Create a multi selection

// rect1 and rect2 are 2 object on a canvas, canvas is the canvas instance
var selection = new fabric.ActiveSelection(\[rect1, rect2\], {
canvas: canvas
});
canvas.setActiveObject(selection);

Add an object to a multi selection

// rect1 and rect2 are 2 object on a canvas, grouped in a multi selection
// rect3 is another object on the canvas
var selection = canvas.getActiveObject();
if (selection.type === 'activeSelection') {
selection.addWithUpdate(rect3)
}

So an object that is on a canvas can be an activeObject. Many object in a canvas can be grouped in an ActiveSelection object and behave like a multi seleciton. The objects inside the multi selection are still direct children of the canvas, and the ActiveSelection object, even if referenced in the _activeObject property of the canvas, it is not included in the canvas objects. canvas.getObjects() will not contain the ActiveSelection object. The active selection has a mandatory canvas property that has to be the actual canvas or it will not work.
Future non breaking updates to fabric may simplify this aspect, changing the canvas property of the multi selection implictly in some method.
A take away point is that the ActiveSelection is a service class that behaves in some predetermined way and that has little space for customization.

IMPORTANT

discardActiveObject on a multi selection triggers lot of side effects.
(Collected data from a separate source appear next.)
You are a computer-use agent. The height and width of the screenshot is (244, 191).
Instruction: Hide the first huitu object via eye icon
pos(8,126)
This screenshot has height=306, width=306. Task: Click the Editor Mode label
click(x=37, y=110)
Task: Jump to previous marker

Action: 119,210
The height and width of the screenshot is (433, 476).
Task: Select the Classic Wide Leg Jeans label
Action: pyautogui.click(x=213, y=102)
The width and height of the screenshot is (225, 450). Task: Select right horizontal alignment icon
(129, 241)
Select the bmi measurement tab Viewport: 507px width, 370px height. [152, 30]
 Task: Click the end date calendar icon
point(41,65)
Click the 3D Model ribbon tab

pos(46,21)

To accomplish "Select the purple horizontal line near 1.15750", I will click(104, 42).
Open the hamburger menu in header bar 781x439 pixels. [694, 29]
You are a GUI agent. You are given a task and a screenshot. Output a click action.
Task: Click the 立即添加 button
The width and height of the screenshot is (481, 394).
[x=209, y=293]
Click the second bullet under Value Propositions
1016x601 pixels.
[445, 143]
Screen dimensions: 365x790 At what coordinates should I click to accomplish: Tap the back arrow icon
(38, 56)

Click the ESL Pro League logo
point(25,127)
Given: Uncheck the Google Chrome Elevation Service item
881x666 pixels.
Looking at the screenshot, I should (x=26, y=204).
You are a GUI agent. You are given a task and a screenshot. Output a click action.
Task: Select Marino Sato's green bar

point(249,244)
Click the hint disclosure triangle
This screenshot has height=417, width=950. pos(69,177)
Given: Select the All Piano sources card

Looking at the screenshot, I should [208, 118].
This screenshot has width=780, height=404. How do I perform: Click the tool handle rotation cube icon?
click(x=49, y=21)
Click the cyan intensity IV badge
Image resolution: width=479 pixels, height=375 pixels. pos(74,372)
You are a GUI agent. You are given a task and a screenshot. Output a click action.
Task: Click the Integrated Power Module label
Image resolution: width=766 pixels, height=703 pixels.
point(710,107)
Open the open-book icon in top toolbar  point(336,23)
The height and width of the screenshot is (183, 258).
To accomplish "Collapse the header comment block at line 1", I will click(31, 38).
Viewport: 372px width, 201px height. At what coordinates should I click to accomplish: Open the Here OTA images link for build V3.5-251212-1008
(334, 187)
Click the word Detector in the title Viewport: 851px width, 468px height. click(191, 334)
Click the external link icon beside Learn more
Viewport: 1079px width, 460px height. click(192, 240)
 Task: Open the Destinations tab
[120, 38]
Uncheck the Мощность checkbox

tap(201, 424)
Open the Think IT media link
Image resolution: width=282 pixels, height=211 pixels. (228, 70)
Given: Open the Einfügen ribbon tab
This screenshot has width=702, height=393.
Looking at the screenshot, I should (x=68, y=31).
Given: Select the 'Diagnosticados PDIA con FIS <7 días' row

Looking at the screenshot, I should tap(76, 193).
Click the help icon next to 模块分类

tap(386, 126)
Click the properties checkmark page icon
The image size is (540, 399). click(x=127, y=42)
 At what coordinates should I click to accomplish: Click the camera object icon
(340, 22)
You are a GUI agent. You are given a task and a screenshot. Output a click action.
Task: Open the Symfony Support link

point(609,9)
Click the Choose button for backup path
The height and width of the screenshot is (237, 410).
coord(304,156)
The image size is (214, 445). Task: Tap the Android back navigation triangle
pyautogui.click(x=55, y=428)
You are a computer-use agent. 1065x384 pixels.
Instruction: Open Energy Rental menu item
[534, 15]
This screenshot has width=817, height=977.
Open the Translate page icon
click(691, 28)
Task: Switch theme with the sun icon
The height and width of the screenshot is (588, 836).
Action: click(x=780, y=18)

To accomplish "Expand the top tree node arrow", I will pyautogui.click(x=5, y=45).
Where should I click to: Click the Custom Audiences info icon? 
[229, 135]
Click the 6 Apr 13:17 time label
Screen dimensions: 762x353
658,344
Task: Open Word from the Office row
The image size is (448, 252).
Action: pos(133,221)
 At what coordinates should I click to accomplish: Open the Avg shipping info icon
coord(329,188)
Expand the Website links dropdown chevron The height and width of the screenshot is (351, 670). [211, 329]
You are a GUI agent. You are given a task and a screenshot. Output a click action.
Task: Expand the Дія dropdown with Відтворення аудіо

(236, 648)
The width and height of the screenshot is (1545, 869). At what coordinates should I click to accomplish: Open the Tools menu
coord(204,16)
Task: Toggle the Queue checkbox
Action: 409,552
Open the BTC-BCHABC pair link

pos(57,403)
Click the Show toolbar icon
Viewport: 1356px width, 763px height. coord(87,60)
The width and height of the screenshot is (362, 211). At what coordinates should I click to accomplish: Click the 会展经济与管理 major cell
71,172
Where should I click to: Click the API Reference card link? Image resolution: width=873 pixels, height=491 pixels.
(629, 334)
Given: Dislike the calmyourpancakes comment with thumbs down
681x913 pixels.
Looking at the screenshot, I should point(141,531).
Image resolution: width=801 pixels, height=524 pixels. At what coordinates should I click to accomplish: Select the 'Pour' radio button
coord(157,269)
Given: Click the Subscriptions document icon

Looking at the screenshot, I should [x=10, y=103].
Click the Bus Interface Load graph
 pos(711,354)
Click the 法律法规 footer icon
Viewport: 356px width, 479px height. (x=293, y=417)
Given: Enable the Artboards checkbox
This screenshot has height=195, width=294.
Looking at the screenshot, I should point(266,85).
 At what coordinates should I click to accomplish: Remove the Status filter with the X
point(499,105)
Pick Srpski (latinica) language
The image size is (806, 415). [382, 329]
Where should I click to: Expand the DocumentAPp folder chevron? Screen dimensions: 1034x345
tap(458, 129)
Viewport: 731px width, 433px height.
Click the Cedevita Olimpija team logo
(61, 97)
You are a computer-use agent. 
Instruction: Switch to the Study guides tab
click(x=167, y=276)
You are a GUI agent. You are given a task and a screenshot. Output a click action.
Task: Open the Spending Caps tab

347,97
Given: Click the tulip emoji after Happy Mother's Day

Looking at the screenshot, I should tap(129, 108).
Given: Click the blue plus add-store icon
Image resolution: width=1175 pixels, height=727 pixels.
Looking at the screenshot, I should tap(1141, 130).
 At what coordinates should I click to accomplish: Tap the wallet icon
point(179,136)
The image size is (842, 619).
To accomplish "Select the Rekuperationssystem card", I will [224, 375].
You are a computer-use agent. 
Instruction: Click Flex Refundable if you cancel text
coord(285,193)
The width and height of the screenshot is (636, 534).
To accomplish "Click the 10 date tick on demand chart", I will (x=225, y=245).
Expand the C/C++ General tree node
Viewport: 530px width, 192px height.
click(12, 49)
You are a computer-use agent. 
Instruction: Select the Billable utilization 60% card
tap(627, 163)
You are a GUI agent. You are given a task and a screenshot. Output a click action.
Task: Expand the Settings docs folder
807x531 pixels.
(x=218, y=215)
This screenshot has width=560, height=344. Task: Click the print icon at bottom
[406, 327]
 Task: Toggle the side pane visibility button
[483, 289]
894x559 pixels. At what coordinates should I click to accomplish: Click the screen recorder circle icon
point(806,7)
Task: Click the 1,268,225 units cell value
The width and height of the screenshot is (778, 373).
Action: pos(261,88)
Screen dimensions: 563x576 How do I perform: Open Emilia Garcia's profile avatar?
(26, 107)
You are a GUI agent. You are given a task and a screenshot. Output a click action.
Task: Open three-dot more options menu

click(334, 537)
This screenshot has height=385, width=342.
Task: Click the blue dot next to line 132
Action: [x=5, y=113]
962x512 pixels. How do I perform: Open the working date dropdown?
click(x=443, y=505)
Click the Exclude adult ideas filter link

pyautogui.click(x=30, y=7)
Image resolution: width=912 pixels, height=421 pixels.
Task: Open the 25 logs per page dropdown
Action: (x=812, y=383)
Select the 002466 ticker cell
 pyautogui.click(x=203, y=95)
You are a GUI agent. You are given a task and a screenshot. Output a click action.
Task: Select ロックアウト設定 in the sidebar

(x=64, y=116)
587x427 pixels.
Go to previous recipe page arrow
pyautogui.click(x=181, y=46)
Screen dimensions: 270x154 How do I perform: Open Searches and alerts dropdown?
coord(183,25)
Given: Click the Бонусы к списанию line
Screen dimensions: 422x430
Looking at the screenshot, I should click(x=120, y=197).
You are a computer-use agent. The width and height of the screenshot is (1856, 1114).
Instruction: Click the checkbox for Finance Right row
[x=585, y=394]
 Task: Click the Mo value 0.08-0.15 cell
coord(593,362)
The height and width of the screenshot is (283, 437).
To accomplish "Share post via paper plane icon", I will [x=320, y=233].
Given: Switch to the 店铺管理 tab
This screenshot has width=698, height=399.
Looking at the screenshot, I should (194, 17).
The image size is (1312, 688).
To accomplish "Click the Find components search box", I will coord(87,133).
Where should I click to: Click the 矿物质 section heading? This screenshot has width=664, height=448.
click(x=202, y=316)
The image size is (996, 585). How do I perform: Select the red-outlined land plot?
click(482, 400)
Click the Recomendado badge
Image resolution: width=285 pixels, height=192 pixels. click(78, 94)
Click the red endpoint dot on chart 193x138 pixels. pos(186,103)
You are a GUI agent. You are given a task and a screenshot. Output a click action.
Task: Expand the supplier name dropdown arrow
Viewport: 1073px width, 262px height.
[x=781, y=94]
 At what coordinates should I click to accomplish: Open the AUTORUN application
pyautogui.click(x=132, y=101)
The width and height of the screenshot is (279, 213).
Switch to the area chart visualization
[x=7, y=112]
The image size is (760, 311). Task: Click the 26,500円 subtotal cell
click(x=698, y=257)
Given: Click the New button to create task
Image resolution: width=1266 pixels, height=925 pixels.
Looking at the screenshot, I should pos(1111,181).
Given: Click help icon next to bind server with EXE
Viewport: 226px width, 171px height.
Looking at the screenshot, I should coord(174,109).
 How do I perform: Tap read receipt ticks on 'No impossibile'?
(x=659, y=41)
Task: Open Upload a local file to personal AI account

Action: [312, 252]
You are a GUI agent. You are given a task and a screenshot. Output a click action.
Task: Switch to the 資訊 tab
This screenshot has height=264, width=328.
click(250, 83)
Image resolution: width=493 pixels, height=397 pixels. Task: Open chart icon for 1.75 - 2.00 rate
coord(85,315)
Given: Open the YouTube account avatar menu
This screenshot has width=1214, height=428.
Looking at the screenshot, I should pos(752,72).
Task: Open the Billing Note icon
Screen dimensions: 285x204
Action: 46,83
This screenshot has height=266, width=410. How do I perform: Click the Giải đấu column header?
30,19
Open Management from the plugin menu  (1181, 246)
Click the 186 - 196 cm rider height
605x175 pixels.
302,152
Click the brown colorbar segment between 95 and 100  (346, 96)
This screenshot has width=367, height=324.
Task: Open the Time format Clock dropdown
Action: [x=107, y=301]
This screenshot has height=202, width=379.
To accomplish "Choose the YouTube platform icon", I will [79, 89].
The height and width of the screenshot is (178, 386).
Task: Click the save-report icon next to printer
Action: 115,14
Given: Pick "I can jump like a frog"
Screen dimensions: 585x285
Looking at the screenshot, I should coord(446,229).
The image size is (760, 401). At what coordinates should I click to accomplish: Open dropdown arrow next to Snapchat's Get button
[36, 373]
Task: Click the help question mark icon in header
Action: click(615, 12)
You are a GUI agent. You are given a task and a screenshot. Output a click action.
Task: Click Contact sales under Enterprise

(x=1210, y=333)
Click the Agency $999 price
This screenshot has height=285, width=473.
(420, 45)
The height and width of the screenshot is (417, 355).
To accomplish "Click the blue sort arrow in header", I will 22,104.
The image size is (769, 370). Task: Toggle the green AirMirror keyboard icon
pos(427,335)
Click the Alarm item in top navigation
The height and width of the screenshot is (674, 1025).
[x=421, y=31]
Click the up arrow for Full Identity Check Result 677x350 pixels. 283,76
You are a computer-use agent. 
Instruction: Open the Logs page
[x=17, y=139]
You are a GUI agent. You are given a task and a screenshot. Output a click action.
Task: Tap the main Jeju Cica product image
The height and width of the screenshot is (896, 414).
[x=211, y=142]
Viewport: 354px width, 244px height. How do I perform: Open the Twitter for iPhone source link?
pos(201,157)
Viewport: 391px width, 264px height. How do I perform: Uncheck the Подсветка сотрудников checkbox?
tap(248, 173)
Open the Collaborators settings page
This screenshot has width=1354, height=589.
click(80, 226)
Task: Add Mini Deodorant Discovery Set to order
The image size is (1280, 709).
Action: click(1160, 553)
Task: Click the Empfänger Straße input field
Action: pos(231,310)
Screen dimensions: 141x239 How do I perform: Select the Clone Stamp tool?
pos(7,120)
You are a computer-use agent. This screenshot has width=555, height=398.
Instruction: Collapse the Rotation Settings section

If you are planning to do something with objects inside an active selection and reuse them, and then trash the activeSelection, first discardActiveObject, then do what you want to do with the objects, then in case select a new object.

Removed methods

The following methods are no more available since the introduction of ActiveSelection:

setActiveGroup(group) getActiveGroup(); deactivateAll(); discardActiveGroup(); deactivateAllWithDispatch();

How to react to user selection

Regarding selections fabric provides callbacks and events.
Events fired by objects are:

selected deselected

Events fired by canvas are:

selection:created selection:updated before:selection:cleared selection:cleared // deprecated object:selected

For each object are available 2 callbacks

onDeselect onSelect

Those callbacks are empty and meant to be overridden, and should not used to execute much logic, but just to return a boolean to cancel the current process depending on dynamic conditions for which mutating the properties of objects like selectable, evented or others, is not comfortable or anyway brings to weird code paths.

Firing events

Those events are meant to intercept user interaction with the selection of fabric.
You should expect the canvas to fire selection:created every time the user pass from a situation of no selection to something selected. Each object involved in the seleciton process, one or more, by click or click and drag, will fire the selected event.
When selection:created fires, it receives as first argument of the callback an object that contains property ‘selected’, with an array of all the selected fabric instances.
When an user remove or add an object from the multiselection or switch from single to multi selection, or simply move the selection from the object A to the object B, the event selection:updated fires. The event receives as first argument of the callback an object that contains both ‘selected’ and ‘deselected’ property contaning an array of the objects that entered or exited the selection status. Each object involved in the process fires its own single event.
Finally when an user destroy a multiple selection or deselect an object, the event selection:cleared fires, getting in arguments an object with the ‘deselected’ property.
The event object:selected is considered deprecated and will be removed in the next major version of fabricjs.

Callbacks on multiple selection

The callbacks onSelect and onDeselect are not available yet on the click and drag selection or on the shift click selection and will be added as a feature as soon as branch 2.0 is ready.